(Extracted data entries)
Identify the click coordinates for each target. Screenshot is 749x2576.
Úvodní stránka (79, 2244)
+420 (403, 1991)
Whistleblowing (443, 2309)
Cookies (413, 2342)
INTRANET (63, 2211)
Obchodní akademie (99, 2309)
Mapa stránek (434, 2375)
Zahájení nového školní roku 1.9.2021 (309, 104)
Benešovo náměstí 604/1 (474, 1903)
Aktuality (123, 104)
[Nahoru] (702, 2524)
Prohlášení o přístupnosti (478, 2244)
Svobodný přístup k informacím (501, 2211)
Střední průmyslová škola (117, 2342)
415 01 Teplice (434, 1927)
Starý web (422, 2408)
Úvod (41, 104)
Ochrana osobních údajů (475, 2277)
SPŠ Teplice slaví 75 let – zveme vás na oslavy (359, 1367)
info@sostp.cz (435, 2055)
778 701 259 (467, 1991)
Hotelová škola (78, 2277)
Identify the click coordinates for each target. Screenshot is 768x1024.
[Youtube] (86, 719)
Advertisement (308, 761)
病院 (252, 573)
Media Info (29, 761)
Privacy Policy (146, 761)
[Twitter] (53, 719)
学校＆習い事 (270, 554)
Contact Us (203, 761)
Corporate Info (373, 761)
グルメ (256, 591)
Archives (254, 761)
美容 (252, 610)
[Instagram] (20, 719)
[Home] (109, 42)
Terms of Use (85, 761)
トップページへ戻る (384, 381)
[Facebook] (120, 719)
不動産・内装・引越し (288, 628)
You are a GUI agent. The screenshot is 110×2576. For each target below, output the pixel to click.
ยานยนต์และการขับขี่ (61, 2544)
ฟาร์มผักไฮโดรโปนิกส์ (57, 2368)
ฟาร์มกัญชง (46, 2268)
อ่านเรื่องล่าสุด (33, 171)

* _Required work_: Your answer should consist of every entry, repeated exactly.

* _Written answer_:
Identify the click coordinates for each target. Screenshot is 749x2576.
Úvodní stránka (79, 2244)
+420 (403, 1991)
Whistleblowing (443, 2309)
Cookies (413, 2342)
INTRANET (63, 2211)
Obchodní akademie (99, 2309)
Mapa stránek (434, 2375)
Zahájení nového školní roku 1.9.2021 (309, 104)
Benešovo náměstí 604/1 (474, 1903)
Aktuality (123, 104)
[Nahoru] (702, 2524)
Prohlášení o přístupnosti (478, 2244)
Svobodný přístup k informacím (501, 2211)
Střední průmyslová škola (117, 2342)
415 01 Teplice (434, 1927)
Starý web (422, 2408)
Úvod (41, 104)
Ochrana osobních údajů (475, 2277)
SPŠ Teplice slaví 75 let – zveme vás na oslavy (359, 1367)
info@sostp.cz (435, 2055)
778 701 259 (467, 1991)
Hotelová škola (78, 2277)
Identify the click coordinates for each target. Screenshot is 768x1024.
[Youtube] (86, 719)
Advertisement (308, 761)
病院 (252, 573)
Media Info (29, 761)
Privacy Policy (146, 761)
[Twitter] (53, 719)
学校＆習い事 (270, 554)
Contact Us (203, 761)
Corporate Info (373, 761)
グルメ (256, 591)
Archives (254, 761)
美容 (252, 610)
[Instagram] (20, 719)
[Home] (109, 42)
Terms of Use (85, 761)
トップページへ戻る (384, 381)
[Facebook] (120, 719)
不動産・内装・引越し (288, 628)
You are a GUI agent. The screenshot is 110×2576. For each target below, output the pixel to click.
ยานยนต์และการขับขี่ (61, 2544)
ฟาร์มผักไฮโดรโปนิกส์ (57, 2368)
ฟาร์มกัญชง (46, 2268)
อ่านเรื่องล่าสุด (33, 171)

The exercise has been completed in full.